Clips gegen Mitralinsuffizienz
Auf Interesse stiess zudem ein interventionelles Clipping-Verfahren, das in Zukunft zur Behandlung der Mitralklappeninsuffizienz zum Einsatz kommen könnte. Dabei werden die beiden Klappensegel mit einem Herzkathetereingriff in der Mitte zusammenge-
clippt. So ergeben sich bei einer Klappeninsuffizienz aus einer einzigen grossen Rückflussöffnung zwei kleinere Öffnungen, die zusammenaddiert eine geringere Gesamtfläche haben und somit das Regurgitationsvolumen des Blutes reduzieren sollen. Erfahrungen mit dieser Methode wurden auf der AHA-Tagung anhand der EVEREST-IStudie vorgestellt, die 27 Patienten mit einer ausgeprägten Mitralklappeninsuffizienz umfasste.
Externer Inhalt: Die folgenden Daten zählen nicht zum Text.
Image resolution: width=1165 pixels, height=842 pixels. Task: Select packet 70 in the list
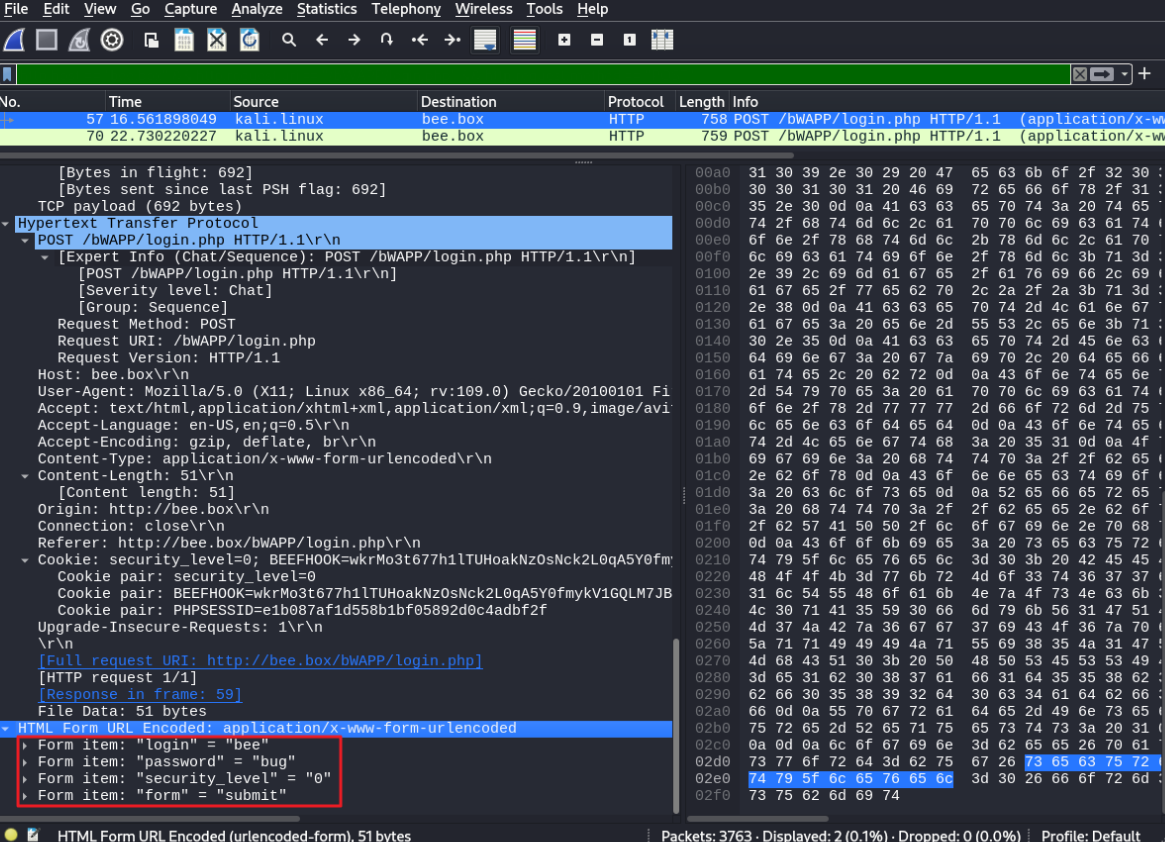click(x=582, y=137)
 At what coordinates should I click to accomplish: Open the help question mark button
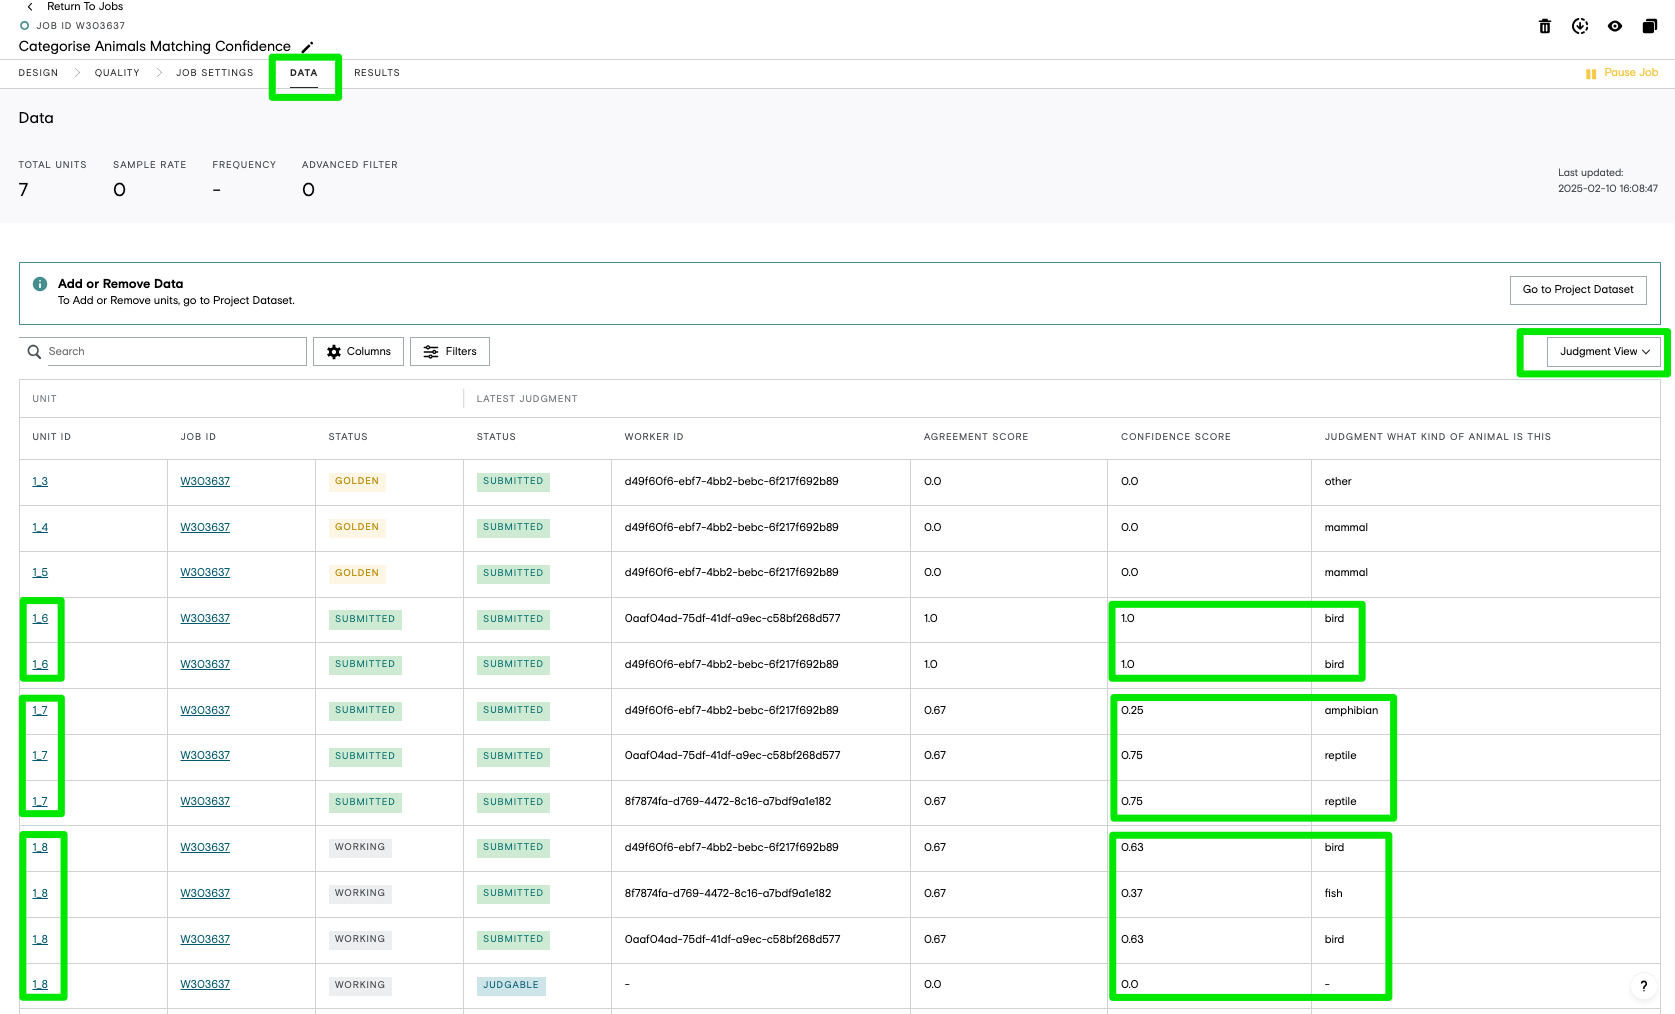[x=1643, y=986]
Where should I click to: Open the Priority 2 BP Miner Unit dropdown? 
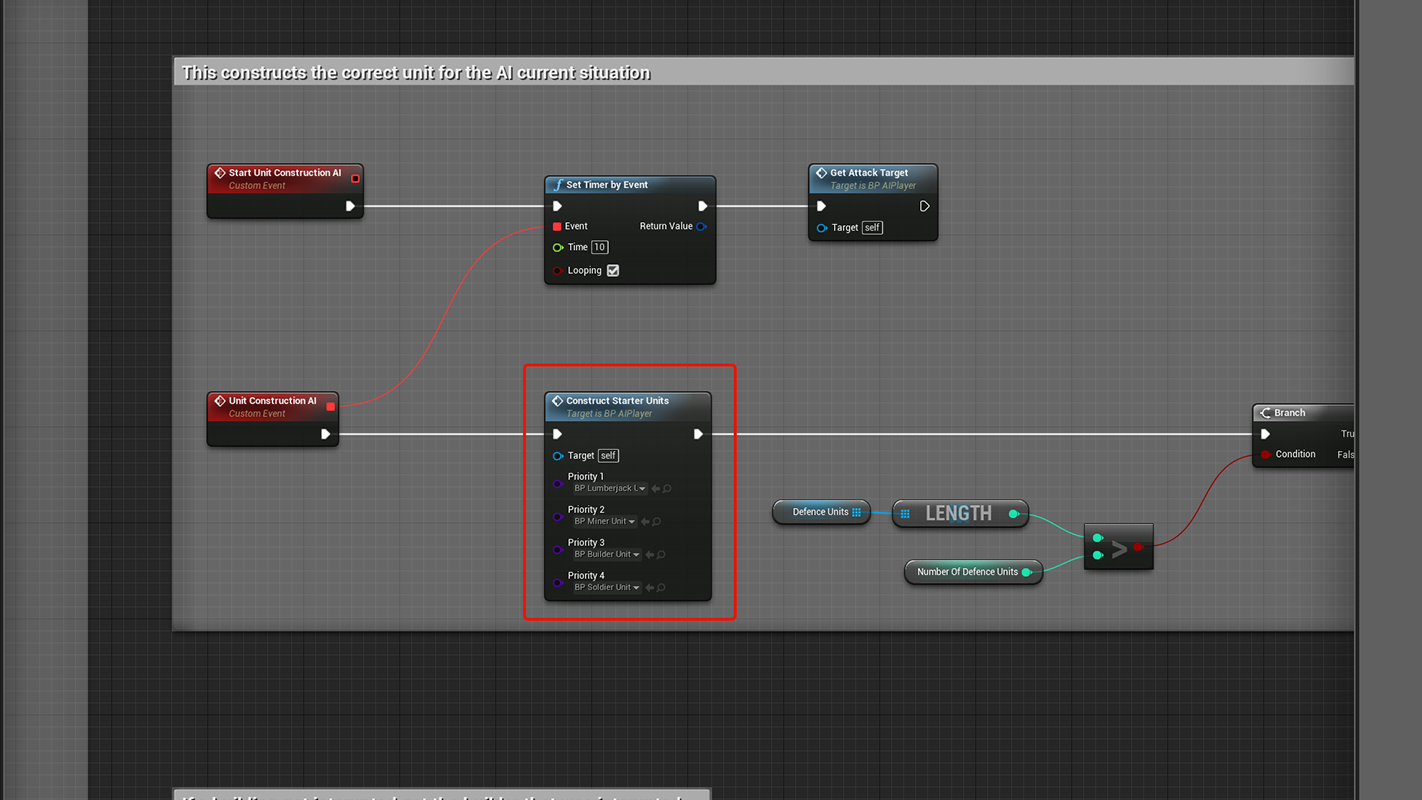(x=604, y=522)
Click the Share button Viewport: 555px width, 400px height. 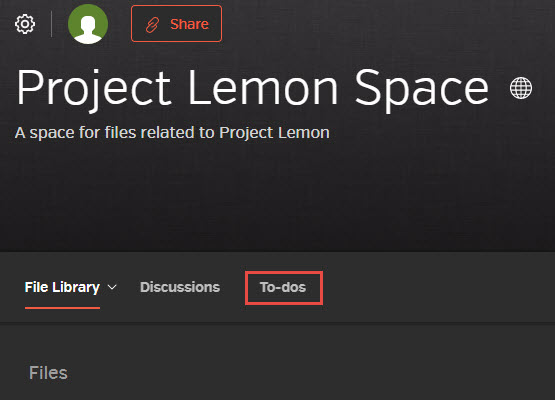(x=177, y=24)
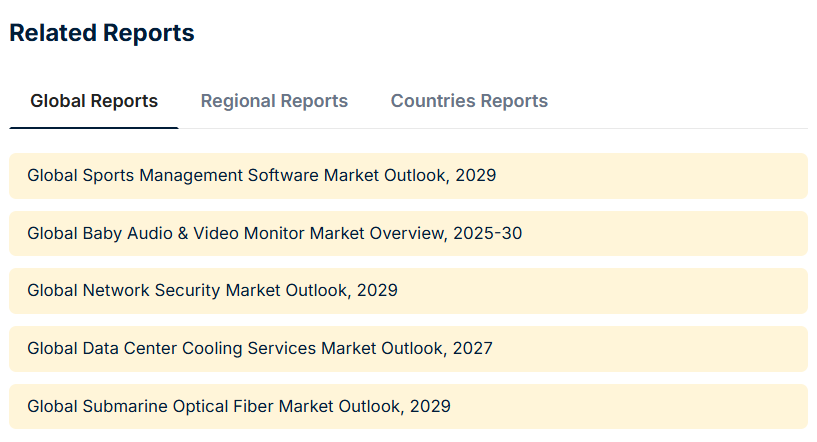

Während bei 24 der 27 Studienteilnehmer die Prozedur glückte und sich bei zwei Dritteln die Mitralinsuffizienz unter einen Schweregrad von 2 verbessern liess, löste sich der Clip bei 3 Patienten und bei 1 Probanden war es infolge des Eingriffes zu einem Schlaganfall gekommen.
Siegeszug der Drug Eluting Stents
Kaum eine Neueinführung hat sich in der Kardiologie so schnell etabliert wie die Drug Eluting Stents. Bereits bei 75 Prozent der in den USA implantierten Stents soll es sich derzeit um Röhrchen handeln, die Medikamente freisetzen. Und schon bald werden es über 90 Prozent sein, wie auf dem diesjährigen Kongress der American Heart Association in New Orleans vorausgesagt wurde. Insgesamt sind trotz der kurzen Zeit, in denen die Drug Eluting Stents zur Diskussion stehen, schon 75 klinische Studien publiziert worden, so der Hinweis von Pfisterer, der dabei auf exzellente Ergebnisse aufmerksam machte. Die Angst vor Restenosen sei praktisch verschwunden. Und ein freizügigerer Gebrauch sei daher auch bei komplexen Stenosen nicht überraschend.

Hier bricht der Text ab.